# RECORDS FOR THIS TASK start
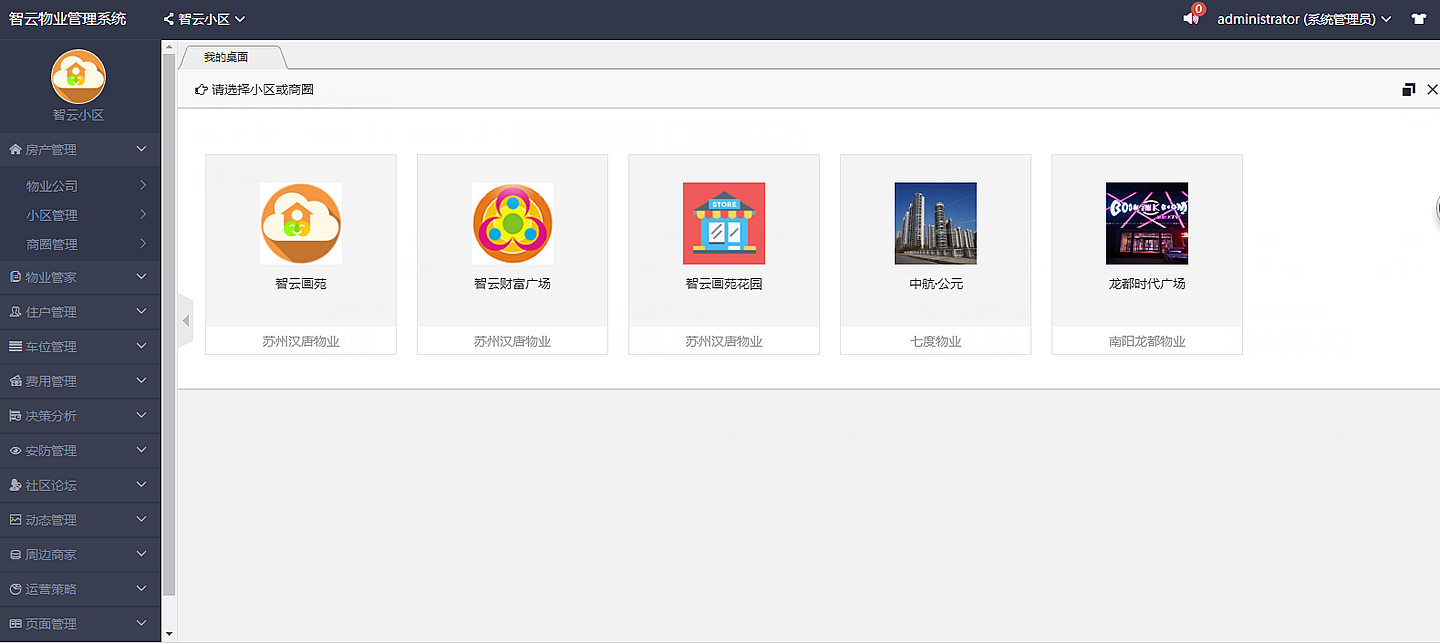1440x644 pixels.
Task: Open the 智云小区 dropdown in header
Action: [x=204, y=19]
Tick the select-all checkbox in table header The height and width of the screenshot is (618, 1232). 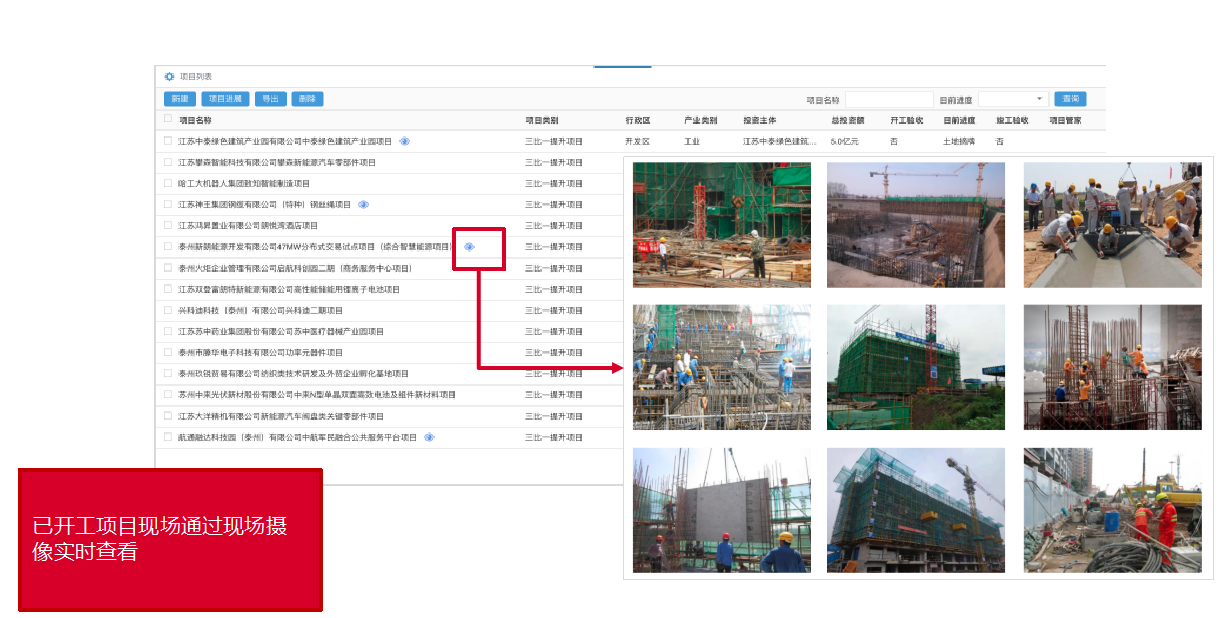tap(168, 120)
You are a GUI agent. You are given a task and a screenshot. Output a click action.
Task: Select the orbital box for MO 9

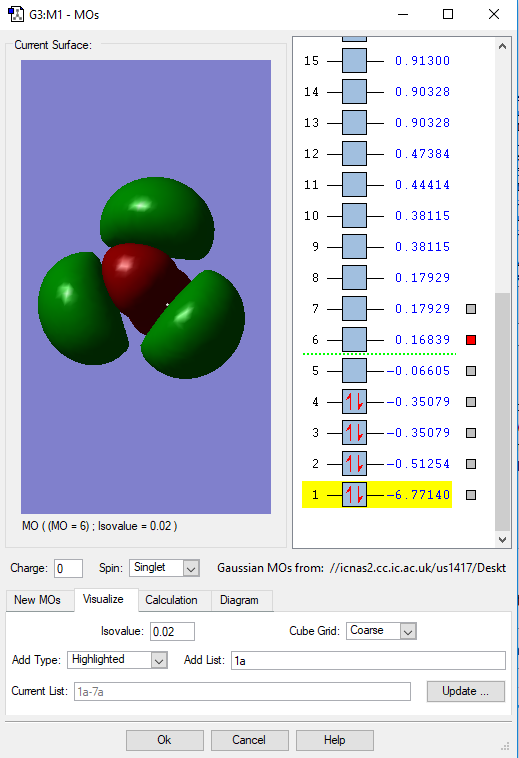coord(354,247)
# RECORDS FOR THIS TASK end
- _WORK INSTRUCTIONS_: Copy out, word for word, the stretch from the line containing "You are a GUI" through the end of the records, leaving the pictures out.

- _EXERCISE SOLUTION_:
You are a GUI agent. You are given a task and a screenshot. Output a click action.
Task: Select the orbital box for MO 9

coord(354,247)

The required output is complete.